--- start ---

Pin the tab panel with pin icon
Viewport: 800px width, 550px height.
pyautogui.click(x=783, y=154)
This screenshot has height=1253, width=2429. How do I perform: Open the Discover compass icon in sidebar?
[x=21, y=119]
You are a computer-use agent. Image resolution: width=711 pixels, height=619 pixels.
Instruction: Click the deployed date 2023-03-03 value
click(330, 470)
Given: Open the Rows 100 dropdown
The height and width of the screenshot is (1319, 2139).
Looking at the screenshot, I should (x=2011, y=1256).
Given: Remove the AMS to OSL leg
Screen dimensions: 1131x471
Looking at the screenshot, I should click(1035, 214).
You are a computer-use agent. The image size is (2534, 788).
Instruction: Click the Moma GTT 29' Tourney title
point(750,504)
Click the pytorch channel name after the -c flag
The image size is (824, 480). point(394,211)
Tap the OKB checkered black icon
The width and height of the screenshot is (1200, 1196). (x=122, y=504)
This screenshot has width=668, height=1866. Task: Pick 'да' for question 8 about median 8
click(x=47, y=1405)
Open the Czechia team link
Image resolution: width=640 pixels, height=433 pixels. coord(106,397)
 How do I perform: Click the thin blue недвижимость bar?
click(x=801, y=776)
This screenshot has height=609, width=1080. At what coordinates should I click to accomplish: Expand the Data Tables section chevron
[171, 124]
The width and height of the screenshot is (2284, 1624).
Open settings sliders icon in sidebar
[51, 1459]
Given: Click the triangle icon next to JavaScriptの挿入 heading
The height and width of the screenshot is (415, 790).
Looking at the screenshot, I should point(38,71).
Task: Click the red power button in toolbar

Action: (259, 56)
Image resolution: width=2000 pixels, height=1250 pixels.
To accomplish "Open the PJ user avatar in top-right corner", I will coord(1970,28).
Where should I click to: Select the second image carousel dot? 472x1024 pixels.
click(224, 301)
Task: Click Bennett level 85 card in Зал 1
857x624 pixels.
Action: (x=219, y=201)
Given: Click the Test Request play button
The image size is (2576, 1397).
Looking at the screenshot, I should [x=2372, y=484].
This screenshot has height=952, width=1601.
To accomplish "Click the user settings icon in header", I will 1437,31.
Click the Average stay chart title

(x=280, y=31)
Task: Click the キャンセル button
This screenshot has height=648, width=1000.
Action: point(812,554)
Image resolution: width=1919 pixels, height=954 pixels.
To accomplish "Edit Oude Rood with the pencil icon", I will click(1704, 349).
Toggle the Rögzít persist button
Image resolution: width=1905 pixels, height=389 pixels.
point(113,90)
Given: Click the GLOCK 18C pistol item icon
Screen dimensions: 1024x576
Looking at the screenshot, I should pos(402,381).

--- end ---

• _Requirements_
Rewrite the lines of the material above as a numbered list, leaving out any blank lines.

• _Output of the task_
1. Pin the tab panel with pin icon
2. Viewport: 800px width, 550px height.
3. pyautogui.click(x=783, y=154)
4. This screenshot has height=1253, width=2429. How do I perform: Open the Discover compass icon in sidebar?
5. [x=21, y=119]
6. You are a computer-use agent. Image resolution: width=711 pixels, height=619 pixels.
7. Instruction: Click the deployed date 2023-03-03 value
8. click(330, 470)
9. Given: Open the Rows 100 dropdown
10. The height and width of the screenshot is (1319, 2139).
11. Looking at the screenshot, I should (x=2011, y=1256).
12. Given: Remove the AMS to OSL leg
13. Screen dimensions: 1131x471
14. Looking at the screenshot, I should click(1035, 214).
15. You are a computer-use agent. The image size is (2534, 788).
16. Instruction: Click the Moma GTT 29' Tourney title
17. point(750,504)
18. Click the pytorch channel name after the -c flag
19. The image size is (824, 480). point(394,211)
20. Tap the OKB checkered black icon
21. The width and height of the screenshot is (1200, 1196). (x=122, y=504)
22. This screenshot has width=668, height=1866. Task: Pick 'да' for question 8 about median 8
23. click(x=47, y=1405)
24. Open the Czechia team link
25. Image resolution: width=640 pixels, height=433 pixels. coord(106,397)
26.  How do I perform: Click the thin blue недвижимость bar?
27. click(x=801, y=776)
28. This screenshot has height=609, width=1080. At what coordinates should I click to accomplish: Expand the Data Tables section chevron
29. [171, 124]
30. The width and height of the screenshot is (2284, 1624).
31. Open settings sliders icon in sidebar
32. [51, 1459]
33. Given: Click the triangle icon next to JavaScriptの挿入 heading
34. The height and width of the screenshot is (415, 790).
35. Looking at the screenshot, I should point(38,71).
36. Task: Click the red power button in toolbar
37. Action: (259, 56)
38. Image resolution: width=2000 pixels, height=1250 pixels.
39. To accomplish "Open the PJ user avatar in top-right corner", I will coord(1970,28).
40. Where should I click to: Select the second image carousel dot? 472x1024 pixels.
41. click(224, 301)
42. Task: Click Bennett level 85 card in Зал 1
43. 857x624 pixels.
44. Action: (x=219, y=201)
45. Given: Click the Test Request play button
46. The image size is (2576, 1397).
47. Looking at the screenshot, I should [x=2372, y=484].
48. This screenshot has height=952, width=1601.
49. To accomplish "Click the user settings icon in header", I will 1437,31.
50. Click the Average stay chart title
51. (x=280, y=31)
52. Task: Click the キャンセル button
53. This screenshot has height=648, width=1000.
54. Action: point(812,554)
55. Image resolution: width=1919 pixels, height=954 pixels.
56. To accomplish "Edit Oude Rood with the pencil icon", I will click(1704, 349).
57. Toggle the Rögzít persist button
58. Image resolution: width=1905 pixels, height=389 pixels.
59. point(113,90)
60. Given: Click the GLOCK 18C pistol item icon
61. Screen dimensions: 1024x576
62. Looking at the screenshot, I should pos(402,381).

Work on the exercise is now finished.